In the last six months, the Air Force has tested more than 2,000 F-16s and F-15s with the suspect engines. A total of 324 faulty turbine blades, including the 44 at Luke and the 10 at Tucson, have been identified so far.
According to a December report in the Air Force Times, engine problems with F-16 and F-15 fighters are "widespread," and "affect 45 percent of the service's 1,380 F-16 Fighting Falcons and 80 percent of the 740 F-15 Eagles."
The fourth-stage, low-pressure turbines have been "suspect" for some time, Col. John P. Harris, commander of the AFB
Maintenance Group said, "but there was nothing certain" until the June 10 crash.
All of Luke's F-16s were grounded for "a couple of days in July until we had a better sense of the risks entailed in operating them," he said.
Once that risks were established, Luke began inspecting its F-16 turbine blades about 15 times per night utilizing an "eddy current" process that uses electrical currents to identify flaws, cracks or other imperfections or impurities in the blades.
"The bulk of the 44 failures occurred very early in the inspections, and it's been between 10 days and two weeks since we failed the last one," Harris said. "It's very rare now. As we weed the bad ones out of the system, there are fewer suspect blades to discover. We'll probably continue to find them periodically, but right now, finding one is rare."
The Air Force blames the problem on a manufacturing defect in Pratt and Whitney's F100-PW-100, -200 and -220 engines.

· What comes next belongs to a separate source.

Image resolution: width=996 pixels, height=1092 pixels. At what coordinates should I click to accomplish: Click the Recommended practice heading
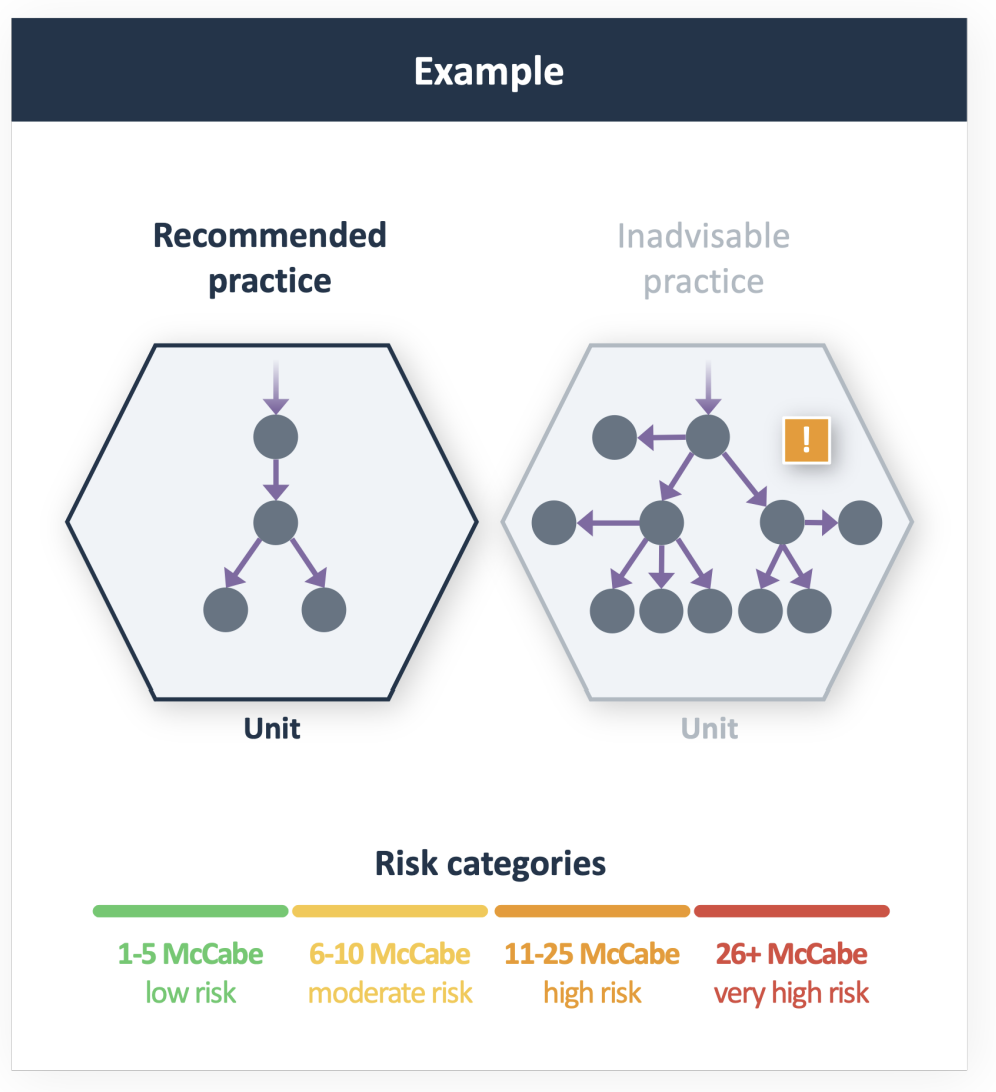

Pratt and Whitney spokeswoman Laurie Tardif said the problem stems from "a subtle manufacturing defect" in Pratt and Whitney's F100-PW-100, -200 and -220 engines, a flaw the company has traced to one of its suppliers.
"That defect has been identified and the corrective action is in place", Tardif said. "Pratt and Whitney is helping to inspect the fighter engines and replaces blades as needed."